A new startup focusing on southwestern Ontario that allows agents to compete for business in an auction-style process, which the company says can save thousands of dollars in commissions.
A Canadian online service that markets itself as being akin to an online dating service, matching consumers with real estate agents throughout North America.
A Toronto-based service that employs real estate agents but it pays them differently. Rather than being commission-based, they are paid a salary plus a bonus that hinges on customer satisfaction as opposed to sales. TheRedPin.com still takes standard commissions from clients, but returns a portion in the form of rebates. It counts Onex Corp. founder Gerry Schwartz as a backer.

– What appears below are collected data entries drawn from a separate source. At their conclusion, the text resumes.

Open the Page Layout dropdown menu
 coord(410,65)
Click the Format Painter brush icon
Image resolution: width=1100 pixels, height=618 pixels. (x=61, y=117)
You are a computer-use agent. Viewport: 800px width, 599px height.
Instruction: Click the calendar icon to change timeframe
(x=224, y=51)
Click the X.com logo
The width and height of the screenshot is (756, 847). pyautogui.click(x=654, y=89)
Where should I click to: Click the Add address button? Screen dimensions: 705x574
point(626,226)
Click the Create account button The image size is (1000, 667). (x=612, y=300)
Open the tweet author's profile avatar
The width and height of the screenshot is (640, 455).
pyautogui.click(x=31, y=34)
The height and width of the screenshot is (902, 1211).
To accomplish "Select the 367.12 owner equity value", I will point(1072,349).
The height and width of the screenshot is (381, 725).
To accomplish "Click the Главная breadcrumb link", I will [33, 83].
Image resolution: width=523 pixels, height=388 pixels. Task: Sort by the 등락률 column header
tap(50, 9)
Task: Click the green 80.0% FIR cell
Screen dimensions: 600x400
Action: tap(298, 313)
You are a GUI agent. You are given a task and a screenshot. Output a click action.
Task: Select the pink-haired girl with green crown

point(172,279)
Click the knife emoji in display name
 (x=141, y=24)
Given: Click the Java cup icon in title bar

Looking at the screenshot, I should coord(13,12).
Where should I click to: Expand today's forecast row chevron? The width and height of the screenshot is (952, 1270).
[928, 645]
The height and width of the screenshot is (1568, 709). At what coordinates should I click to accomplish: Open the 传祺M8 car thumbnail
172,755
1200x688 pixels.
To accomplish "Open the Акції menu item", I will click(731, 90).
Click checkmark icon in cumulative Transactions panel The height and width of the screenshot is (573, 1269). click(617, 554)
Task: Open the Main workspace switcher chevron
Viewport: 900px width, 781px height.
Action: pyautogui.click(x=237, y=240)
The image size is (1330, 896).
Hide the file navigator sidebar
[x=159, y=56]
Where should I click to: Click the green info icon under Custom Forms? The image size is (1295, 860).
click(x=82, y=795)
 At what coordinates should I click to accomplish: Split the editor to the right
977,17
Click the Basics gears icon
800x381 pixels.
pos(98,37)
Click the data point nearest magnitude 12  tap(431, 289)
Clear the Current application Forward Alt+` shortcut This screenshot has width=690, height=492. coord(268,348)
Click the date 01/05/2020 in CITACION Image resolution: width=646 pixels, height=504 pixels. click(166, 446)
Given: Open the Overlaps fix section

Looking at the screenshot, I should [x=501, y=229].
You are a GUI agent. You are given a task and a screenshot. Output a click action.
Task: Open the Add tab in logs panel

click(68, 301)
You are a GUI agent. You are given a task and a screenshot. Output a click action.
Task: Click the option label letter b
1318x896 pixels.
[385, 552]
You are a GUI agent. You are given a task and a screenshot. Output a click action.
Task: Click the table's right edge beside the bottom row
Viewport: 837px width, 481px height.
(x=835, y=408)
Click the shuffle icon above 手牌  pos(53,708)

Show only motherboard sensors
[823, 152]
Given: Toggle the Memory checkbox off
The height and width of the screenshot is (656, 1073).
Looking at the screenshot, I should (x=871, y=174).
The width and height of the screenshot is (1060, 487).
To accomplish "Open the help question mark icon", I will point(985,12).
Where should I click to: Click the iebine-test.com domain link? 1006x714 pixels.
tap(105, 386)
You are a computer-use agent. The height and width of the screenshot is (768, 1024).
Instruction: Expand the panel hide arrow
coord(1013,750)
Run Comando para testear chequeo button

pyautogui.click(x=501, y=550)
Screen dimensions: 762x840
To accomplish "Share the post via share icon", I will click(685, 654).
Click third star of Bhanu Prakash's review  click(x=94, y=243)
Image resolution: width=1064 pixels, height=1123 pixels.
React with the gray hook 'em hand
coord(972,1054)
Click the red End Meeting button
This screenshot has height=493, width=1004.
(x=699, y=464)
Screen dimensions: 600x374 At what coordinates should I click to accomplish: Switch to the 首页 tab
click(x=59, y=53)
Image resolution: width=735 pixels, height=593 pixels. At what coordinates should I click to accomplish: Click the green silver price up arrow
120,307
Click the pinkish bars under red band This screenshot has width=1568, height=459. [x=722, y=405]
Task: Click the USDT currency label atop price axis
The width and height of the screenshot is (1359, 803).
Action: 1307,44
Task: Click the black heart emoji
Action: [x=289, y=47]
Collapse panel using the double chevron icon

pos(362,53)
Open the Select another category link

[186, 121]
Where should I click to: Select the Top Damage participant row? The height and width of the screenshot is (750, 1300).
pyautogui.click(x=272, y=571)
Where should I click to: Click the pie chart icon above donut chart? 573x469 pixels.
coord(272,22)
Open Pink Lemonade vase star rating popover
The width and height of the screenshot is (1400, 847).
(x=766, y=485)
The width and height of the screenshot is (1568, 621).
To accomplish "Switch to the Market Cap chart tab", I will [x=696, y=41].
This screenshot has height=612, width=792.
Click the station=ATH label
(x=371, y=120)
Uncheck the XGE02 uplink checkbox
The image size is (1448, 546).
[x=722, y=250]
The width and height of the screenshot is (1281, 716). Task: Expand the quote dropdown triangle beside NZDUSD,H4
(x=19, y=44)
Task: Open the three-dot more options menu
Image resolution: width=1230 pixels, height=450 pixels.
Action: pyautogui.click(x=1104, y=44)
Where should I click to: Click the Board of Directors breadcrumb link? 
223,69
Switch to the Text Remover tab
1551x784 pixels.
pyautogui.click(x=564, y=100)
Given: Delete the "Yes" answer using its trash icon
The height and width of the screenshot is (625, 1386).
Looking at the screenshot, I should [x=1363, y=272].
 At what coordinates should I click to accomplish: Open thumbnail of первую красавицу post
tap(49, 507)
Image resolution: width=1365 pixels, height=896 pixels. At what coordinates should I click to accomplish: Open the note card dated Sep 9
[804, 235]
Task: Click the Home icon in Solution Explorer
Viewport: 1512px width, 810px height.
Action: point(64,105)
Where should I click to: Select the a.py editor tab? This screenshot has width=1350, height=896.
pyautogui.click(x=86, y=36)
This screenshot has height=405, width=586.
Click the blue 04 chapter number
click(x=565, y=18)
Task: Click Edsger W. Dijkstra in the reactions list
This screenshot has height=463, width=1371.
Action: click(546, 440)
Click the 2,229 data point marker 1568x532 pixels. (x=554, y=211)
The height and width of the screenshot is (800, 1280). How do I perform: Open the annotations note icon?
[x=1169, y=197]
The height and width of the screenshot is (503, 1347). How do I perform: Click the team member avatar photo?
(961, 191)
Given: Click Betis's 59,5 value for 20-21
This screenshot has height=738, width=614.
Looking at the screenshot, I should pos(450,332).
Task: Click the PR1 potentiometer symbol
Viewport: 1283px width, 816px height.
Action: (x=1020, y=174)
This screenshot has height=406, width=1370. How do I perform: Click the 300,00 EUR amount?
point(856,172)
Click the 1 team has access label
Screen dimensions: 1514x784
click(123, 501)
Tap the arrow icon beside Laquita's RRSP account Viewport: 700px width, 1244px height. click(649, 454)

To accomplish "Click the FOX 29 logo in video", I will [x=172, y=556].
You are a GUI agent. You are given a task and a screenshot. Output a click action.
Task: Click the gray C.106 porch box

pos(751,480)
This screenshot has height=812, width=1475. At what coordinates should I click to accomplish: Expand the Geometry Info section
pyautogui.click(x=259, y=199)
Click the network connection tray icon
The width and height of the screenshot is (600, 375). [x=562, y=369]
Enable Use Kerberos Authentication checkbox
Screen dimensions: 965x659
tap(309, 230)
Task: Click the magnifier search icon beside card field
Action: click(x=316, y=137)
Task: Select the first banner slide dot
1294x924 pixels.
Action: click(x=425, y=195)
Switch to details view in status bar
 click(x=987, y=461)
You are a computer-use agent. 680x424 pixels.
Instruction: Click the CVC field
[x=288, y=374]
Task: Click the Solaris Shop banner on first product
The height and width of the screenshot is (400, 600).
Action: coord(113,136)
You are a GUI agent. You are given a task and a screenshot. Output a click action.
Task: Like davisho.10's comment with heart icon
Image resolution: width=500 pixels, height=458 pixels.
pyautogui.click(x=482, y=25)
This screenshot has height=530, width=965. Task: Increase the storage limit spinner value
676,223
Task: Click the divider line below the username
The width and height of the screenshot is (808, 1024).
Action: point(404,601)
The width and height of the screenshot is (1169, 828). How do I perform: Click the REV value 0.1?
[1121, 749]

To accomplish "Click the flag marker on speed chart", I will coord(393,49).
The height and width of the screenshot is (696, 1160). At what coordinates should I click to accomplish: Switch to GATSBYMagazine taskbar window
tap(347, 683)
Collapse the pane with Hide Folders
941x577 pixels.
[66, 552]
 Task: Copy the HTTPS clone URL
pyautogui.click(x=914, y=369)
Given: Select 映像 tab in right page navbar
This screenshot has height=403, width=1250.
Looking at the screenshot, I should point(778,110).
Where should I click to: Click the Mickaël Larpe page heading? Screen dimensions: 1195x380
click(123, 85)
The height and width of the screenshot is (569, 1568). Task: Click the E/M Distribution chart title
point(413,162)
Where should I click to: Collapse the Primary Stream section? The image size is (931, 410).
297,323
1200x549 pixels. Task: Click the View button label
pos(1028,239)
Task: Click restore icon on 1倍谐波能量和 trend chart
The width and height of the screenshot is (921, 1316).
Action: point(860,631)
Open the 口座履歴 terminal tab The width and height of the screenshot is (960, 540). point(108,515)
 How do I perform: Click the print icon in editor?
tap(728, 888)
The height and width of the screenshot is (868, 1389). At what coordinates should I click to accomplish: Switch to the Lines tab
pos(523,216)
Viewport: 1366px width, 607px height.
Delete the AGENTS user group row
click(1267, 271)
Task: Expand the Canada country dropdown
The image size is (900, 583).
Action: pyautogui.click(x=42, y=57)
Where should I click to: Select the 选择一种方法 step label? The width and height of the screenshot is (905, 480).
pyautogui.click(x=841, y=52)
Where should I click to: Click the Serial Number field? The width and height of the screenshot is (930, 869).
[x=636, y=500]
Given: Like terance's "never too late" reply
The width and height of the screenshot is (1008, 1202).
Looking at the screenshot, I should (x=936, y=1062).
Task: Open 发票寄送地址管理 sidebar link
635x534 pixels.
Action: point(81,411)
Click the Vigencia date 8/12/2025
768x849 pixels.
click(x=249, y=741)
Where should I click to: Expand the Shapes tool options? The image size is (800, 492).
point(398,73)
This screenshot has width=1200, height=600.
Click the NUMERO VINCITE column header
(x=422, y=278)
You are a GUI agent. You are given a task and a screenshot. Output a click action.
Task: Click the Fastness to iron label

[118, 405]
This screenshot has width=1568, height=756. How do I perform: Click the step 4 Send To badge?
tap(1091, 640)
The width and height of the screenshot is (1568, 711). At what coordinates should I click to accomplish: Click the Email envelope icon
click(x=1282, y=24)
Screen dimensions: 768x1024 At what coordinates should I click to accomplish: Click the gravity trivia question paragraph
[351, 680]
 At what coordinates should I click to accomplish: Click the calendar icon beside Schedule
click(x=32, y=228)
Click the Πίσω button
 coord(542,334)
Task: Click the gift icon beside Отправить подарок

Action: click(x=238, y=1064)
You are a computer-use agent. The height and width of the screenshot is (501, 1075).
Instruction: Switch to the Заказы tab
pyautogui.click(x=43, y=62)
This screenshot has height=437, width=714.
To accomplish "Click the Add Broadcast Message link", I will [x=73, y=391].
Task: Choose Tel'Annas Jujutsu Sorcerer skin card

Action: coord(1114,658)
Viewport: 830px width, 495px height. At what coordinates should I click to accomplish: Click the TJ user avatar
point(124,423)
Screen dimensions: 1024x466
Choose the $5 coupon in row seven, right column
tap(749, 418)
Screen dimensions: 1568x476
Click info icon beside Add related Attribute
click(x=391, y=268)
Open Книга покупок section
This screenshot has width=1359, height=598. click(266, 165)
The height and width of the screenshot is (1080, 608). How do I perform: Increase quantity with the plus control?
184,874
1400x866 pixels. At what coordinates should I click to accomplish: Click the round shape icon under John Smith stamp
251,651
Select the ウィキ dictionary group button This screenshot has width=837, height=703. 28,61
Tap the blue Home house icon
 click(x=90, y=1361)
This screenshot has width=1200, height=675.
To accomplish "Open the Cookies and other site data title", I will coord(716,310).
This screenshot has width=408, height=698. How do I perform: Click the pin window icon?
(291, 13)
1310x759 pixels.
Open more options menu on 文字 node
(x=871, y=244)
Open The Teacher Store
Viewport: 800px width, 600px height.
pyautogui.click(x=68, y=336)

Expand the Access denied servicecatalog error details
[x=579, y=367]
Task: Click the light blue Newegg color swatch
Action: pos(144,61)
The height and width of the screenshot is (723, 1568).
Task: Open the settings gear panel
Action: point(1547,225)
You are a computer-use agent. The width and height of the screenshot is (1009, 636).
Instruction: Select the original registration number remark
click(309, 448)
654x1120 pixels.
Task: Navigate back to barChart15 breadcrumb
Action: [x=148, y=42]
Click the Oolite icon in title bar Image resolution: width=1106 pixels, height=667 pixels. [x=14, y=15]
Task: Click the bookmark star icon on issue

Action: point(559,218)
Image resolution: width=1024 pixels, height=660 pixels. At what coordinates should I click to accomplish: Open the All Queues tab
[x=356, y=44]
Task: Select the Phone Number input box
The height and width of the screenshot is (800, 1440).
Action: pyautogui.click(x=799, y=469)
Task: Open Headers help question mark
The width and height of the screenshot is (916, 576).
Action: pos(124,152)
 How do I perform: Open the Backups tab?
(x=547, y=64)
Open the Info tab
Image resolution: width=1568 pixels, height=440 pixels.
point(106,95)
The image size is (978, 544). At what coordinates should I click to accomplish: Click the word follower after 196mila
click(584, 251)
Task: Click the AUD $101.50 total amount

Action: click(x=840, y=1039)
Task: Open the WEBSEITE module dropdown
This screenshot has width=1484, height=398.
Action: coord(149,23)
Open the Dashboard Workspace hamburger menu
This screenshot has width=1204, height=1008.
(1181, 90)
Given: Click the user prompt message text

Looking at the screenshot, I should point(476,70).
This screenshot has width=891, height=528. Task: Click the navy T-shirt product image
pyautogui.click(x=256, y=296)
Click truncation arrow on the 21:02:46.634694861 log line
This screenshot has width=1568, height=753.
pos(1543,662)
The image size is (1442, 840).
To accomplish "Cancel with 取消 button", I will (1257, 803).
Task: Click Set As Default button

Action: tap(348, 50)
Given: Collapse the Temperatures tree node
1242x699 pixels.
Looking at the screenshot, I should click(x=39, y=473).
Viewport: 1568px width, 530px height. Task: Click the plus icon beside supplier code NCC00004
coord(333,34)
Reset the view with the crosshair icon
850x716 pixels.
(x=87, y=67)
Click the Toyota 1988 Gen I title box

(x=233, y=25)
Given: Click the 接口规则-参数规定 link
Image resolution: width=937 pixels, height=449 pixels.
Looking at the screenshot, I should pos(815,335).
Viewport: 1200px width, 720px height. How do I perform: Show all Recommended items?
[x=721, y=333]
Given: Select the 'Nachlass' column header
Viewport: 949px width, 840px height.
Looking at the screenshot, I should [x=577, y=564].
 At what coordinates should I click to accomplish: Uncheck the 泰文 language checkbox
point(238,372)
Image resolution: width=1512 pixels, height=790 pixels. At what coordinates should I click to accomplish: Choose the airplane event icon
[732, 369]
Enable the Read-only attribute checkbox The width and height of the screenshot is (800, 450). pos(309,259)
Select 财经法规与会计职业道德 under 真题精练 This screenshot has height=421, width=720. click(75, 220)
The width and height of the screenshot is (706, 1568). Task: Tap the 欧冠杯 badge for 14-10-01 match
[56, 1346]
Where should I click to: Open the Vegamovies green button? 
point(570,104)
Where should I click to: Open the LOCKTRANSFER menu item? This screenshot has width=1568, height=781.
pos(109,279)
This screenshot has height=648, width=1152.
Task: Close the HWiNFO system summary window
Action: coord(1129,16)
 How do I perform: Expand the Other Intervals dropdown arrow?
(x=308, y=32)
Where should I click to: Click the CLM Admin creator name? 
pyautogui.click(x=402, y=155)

An online service for buyers and sellers, owned by Rogers Communications, that has recently obtained a brokerage licence, primarily so it can access more data. It is in the midst of rolling out its newest services across Canada, works with agents from all of the major brokerages, such as Royal LePage, but it is pressuring commissions by offering consumers a rebate of roughly 15 per cent of their commission. “This industry as a whole has been determined to control the speed of progress and innovation, and has been successful in slowing innovation,” said Lawrence Dale, group head of the real estate business at Zoocasa. “It’s as if progress is only permitted if it does not upset the status quo and is available to everyone.”